Task instructions.
Please give the records from the line with "Click the presenting screen-share button" up to and including the line with "pos(875,445)" as a numbered list, with blank lines and pictures left out.

## begin Information shown

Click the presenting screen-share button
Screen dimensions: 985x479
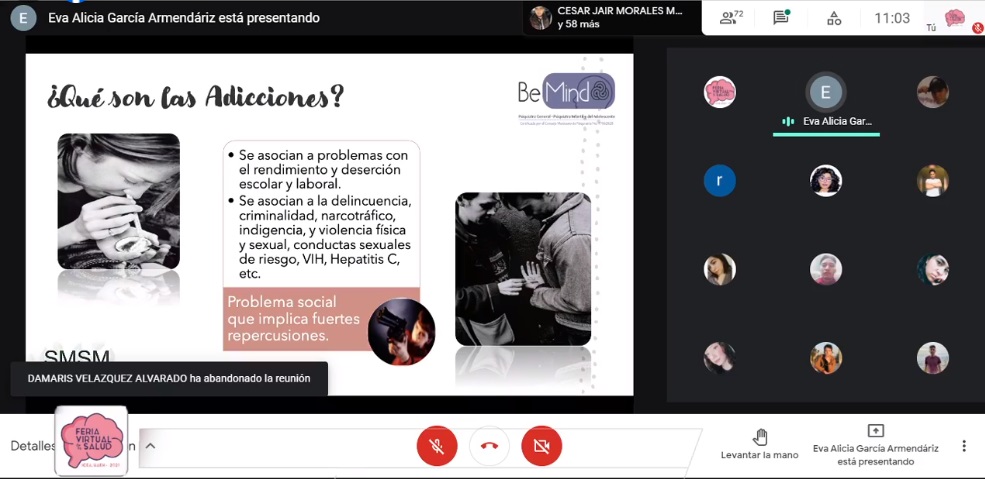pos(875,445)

## end Information shown
## begin Information shown

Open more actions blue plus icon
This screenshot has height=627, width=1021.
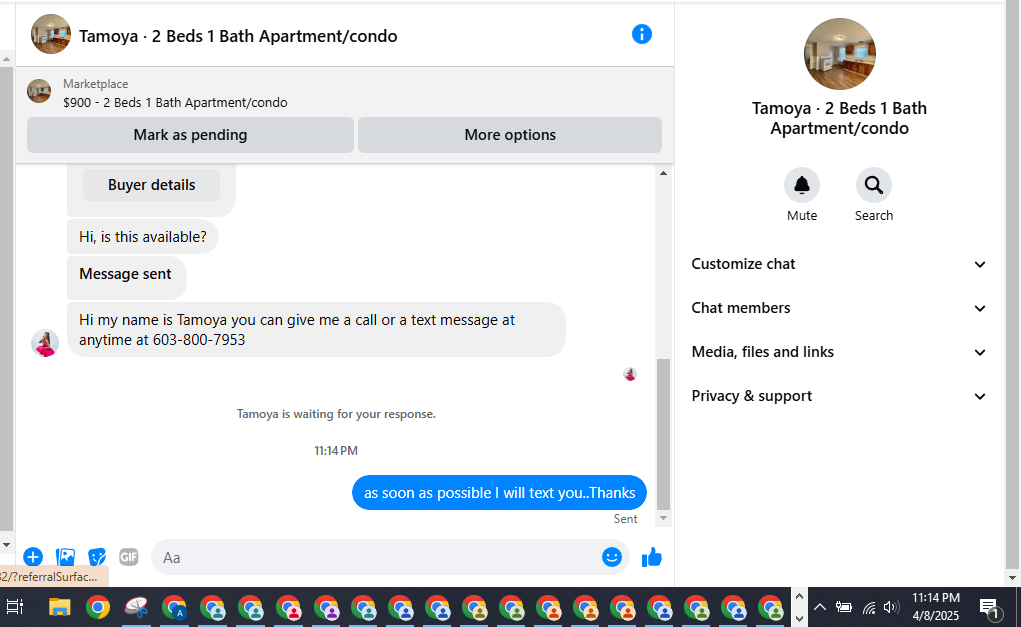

## end Information shown
## begin Information shown

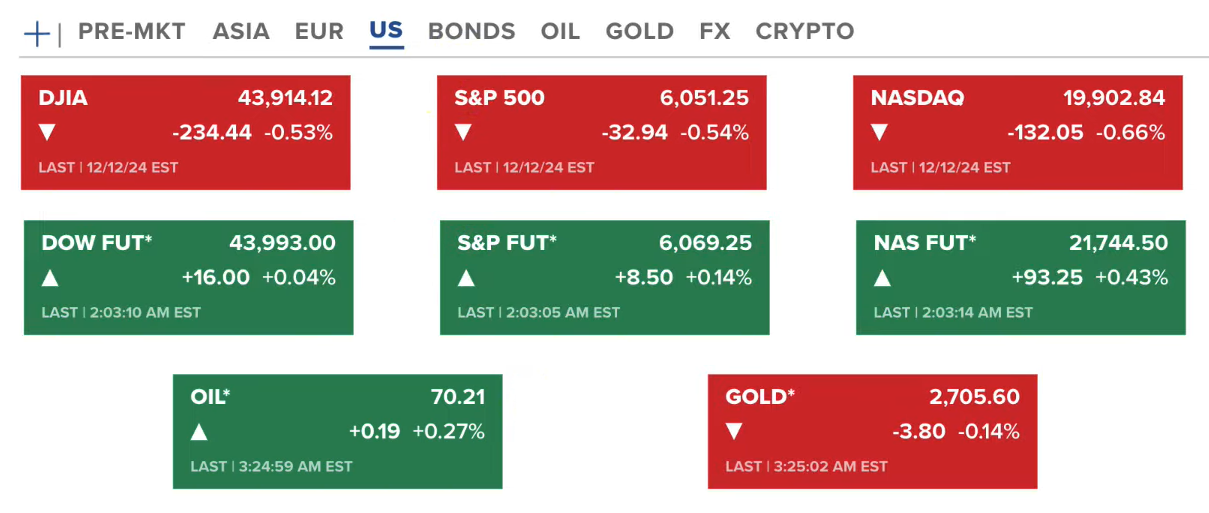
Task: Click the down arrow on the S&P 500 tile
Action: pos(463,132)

## end Information shown

Exercise output.
1. Click the presenting screen-share button
2. Screen dimensions: 985x479
3. pos(875,445)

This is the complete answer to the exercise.